My actual reaction: “I’m fine! Just feeling hot, I guess!”

I forced them to watch SpongeBob for the rest of the afternoon… When questioned about your sweatiness, don’t be afraid to get passive aggressive.

BU Freshman Orientation, Summer 2011: Age 18

Freshman orientation is an awkward time of sweat, anxiety, and course planning. Or maybe your experience was fun and exciting and I’m the only one who feels this way – that’s usually how it goes. But let me tell you, it’s hard to play icebreakers and enjoy a freshman barbeque when you feel like you’re the one being grilled. What do you do if you’re at an orientation BBQ and your back is drenched in sweat, but you don’t want anyone to notice you’re drenched because you’re still trying to seem really approachable and cool and interesting? You take the free, long-sleeved BU shirt you received at orientation, quickly change in the bathroom, and re-emerge drier, happier, and ready to play five more hours of ice breakers! Way to go, now you can sweat your way out of a SECOND shirt and leave yourself shit outta luck in the middle of a sunny, smoke-filled, unbearably hot summer orientation barbeque. You’re welcome.

Despite all of these experiences, I’m proud to call myself a sweater. If you are also a sweater, just remember: non-sweaters are inferior beings. You have a talent, and you shouldn’t be afraid to flaunt it.

So go ahead and sweat it out, my friends! All the cool kids are doing it!

Unless Matt Damon is near… then you should invest in one of those water-spraying fans and cool the heck down. You can’t afford to take any chances.


One Response to “Confessions of a Sweater”

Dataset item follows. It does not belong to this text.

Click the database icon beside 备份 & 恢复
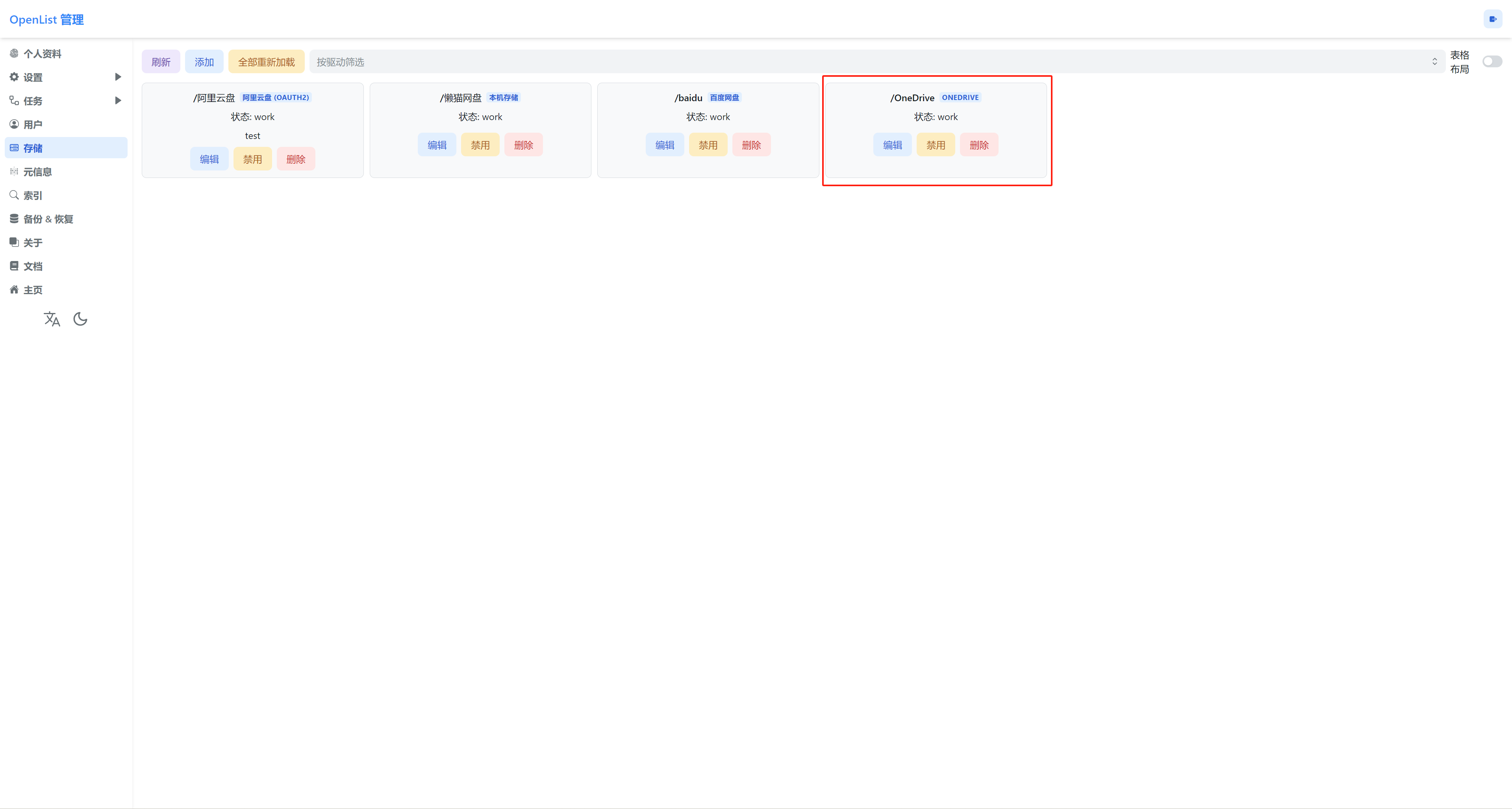Image resolution: width=1512 pixels, height=809 pixels. [14, 218]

  1. thisthatandtheotherthang August 23, 2013 at 12:52 am #

    Ugh. If you are a sweater, then I am long underwear stuffed inside a sweater smooshed inside a parka that just got out of the dryer. I sweat more than anyone I know. And I know a good handful of people. I guess I am just too hot for my own good. 😉

    But seriously. I think I may have a problem.
    A stinky, sweaty, problem.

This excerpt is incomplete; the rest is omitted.